> [YOUR GOAL]: From the entries, copy every line that carries the string "Dropshipping".
++++++++++
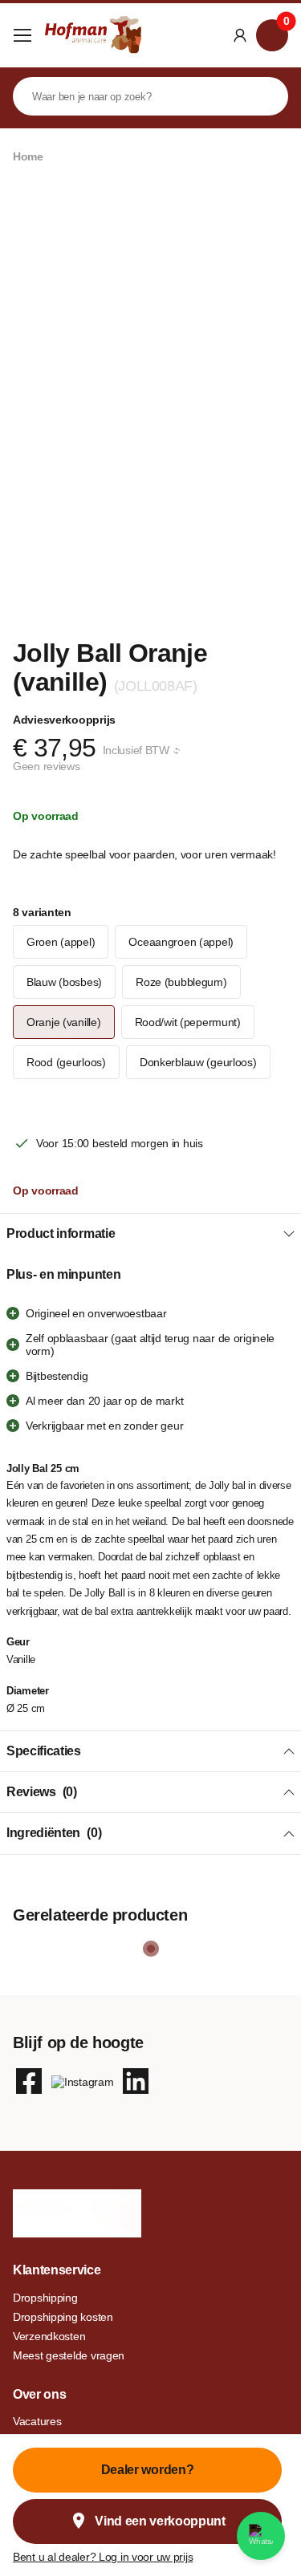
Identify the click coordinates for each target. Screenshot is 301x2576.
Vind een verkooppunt (160, 2521)
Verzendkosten (49, 2336)
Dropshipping (45, 2297)
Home (28, 156)
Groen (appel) (60, 941)
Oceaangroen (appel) (181, 941)
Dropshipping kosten (63, 2316)
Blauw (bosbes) (64, 982)
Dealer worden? (147, 2470)
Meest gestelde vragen (68, 2355)
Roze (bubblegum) (181, 982)
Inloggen (240, 35)
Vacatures (37, 2421)
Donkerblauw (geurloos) (198, 1062)
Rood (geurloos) (66, 1062)
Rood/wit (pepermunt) (188, 1022)
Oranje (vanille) (63, 1022)
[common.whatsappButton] (261, 2536)
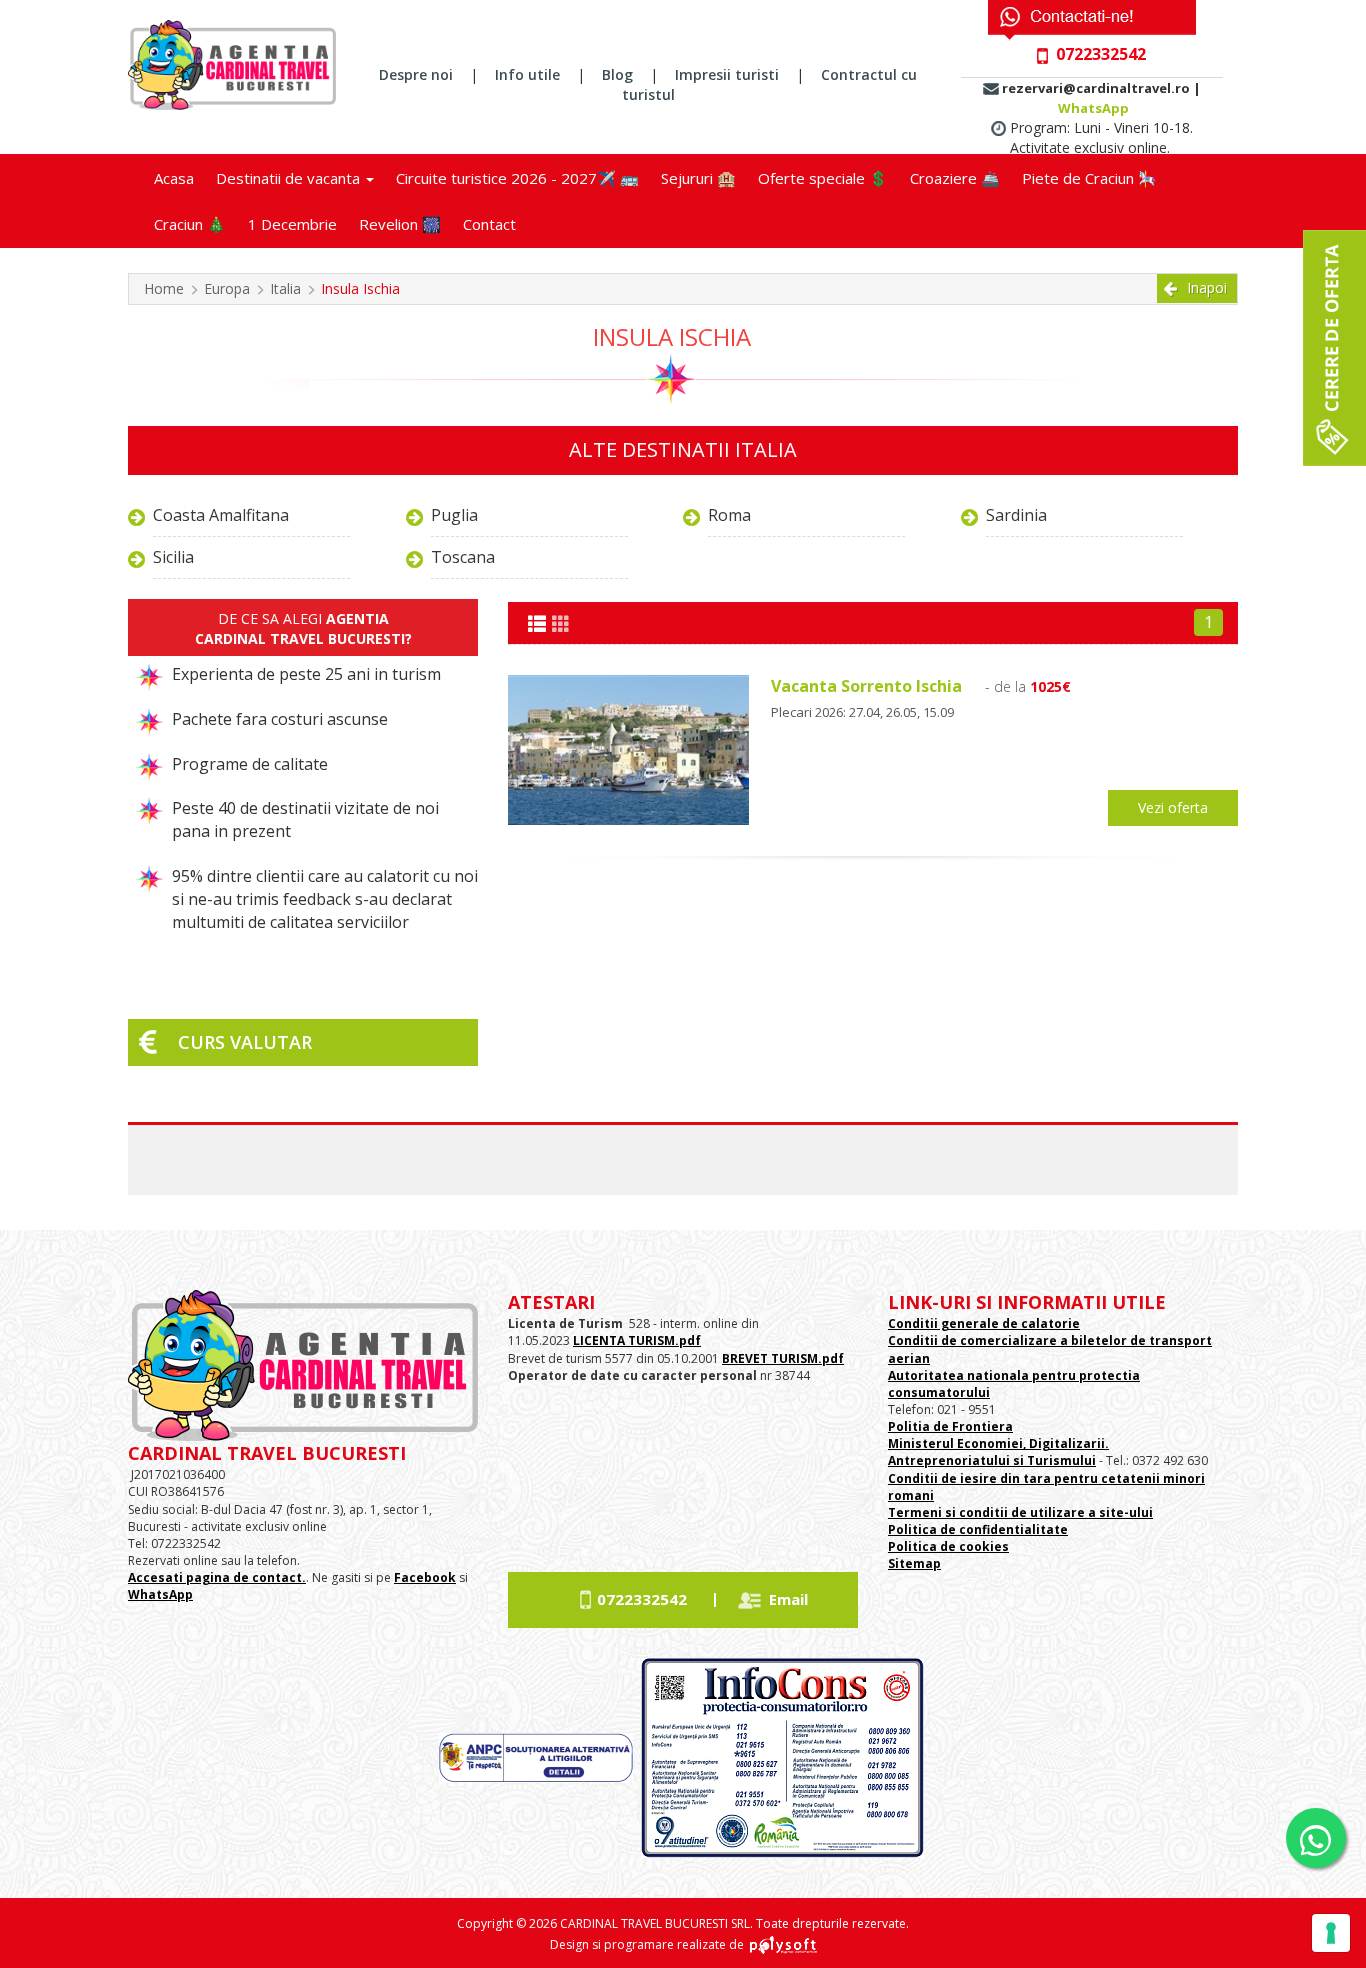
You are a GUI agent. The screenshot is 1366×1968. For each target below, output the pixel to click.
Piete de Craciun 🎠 (1089, 178)
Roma (729, 515)
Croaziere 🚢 (955, 178)
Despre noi (416, 74)
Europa (227, 288)
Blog (617, 74)
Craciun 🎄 (190, 224)
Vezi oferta (1173, 807)
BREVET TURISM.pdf (783, 1358)
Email (788, 1599)
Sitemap (914, 1563)
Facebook (425, 1577)
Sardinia (1016, 515)
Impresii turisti (727, 74)
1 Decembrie (292, 224)
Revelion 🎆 (400, 224)
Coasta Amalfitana (221, 515)
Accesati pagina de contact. (217, 1577)
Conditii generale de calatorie (984, 1323)
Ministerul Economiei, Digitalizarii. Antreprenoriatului (998, 1452)
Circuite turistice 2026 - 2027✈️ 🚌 (517, 178)
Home (164, 288)
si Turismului (1053, 1460)
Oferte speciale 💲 (823, 178)
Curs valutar (245, 1042)
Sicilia (173, 557)
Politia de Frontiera (950, 1426)
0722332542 (642, 1599)
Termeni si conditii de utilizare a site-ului (1020, 1512)
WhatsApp (1093, 108)
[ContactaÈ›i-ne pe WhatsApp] (1316, 1838)
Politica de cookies (948, 1546)
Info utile (527, 74)
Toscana (463, 557)
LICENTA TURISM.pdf (637, 1340)
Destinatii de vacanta (290, 178)
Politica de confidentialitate (978, 1529)
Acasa (174, 178)
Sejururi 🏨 (698, 178)
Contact (489, 224)
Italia (285, 288)
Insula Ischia (360, 288)
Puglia (454, 515)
++++++++++
> [EXERCISE RESPONSE]:
Dropshipping (45, 2297)
Dropshipping kosten (63, 2316)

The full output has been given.